The imaginary stadium is modelled and rendered.

Earlier this month, we reported Peacock finalized a deal for an exclusive live stream of an NFL game between the Buffalo Bills and Los Angeles Chargers this December. Since then, Peacock announced it will also stream an exclusive wild card playoff game on January 13th as well.

Sources are reporting the one-year deal for this playoff game is “in the range of $110 million,” although the specific terms of the agreement have not been released. The vague number comes from anonymous people related to the deal who didn’t reveal any more intel than that.

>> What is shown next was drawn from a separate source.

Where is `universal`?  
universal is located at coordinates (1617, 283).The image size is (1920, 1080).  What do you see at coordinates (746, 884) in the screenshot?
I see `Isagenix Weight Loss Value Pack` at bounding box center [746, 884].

The Wall Street Journal stated this “marks the first time that a postseason game will be available mostly to consumers only through streaming and not a national broadcast or cable network as well.” Back in 2020, Amazon Prime streamed a playoff game that also was broadcasted on CBS and Nickelodeon.

The exclusivity of next season’s playoff game isn’t entirely exclusive. NBCUniversal executives have already said the two wild card teams’ markets will still get to watch through their local television stations. Those who want to watch the Buffalo Bills and Lose Angeles Chargers, however, will need to sign up with Peacock to do so.

This all comes into play as Disney announced earlier today it is considering taking ESPN off cable entirely, making the network available only via streaming platforms. 

ESPN Chairman Jimmy Pitaro stated in an interview with Bloomberg, “We’re going to get to a point where we take our entire network, our flagship programming, and make it available directly to consumers. That’s a ‘when,’ not an ‘if’….We’re only going to do it when it makes sense for our business and for our bottom line.”

Disney has kept ESPN available on cable due to the massive amount of ad revenue it generates from cable television broadcasts. Although, if selling a single NFL game for $110 million is the beginning rate, other streaming services may soon find themselves in a bidding war for either exclusive rights to games or to be able to add other ESPN content to their platforms.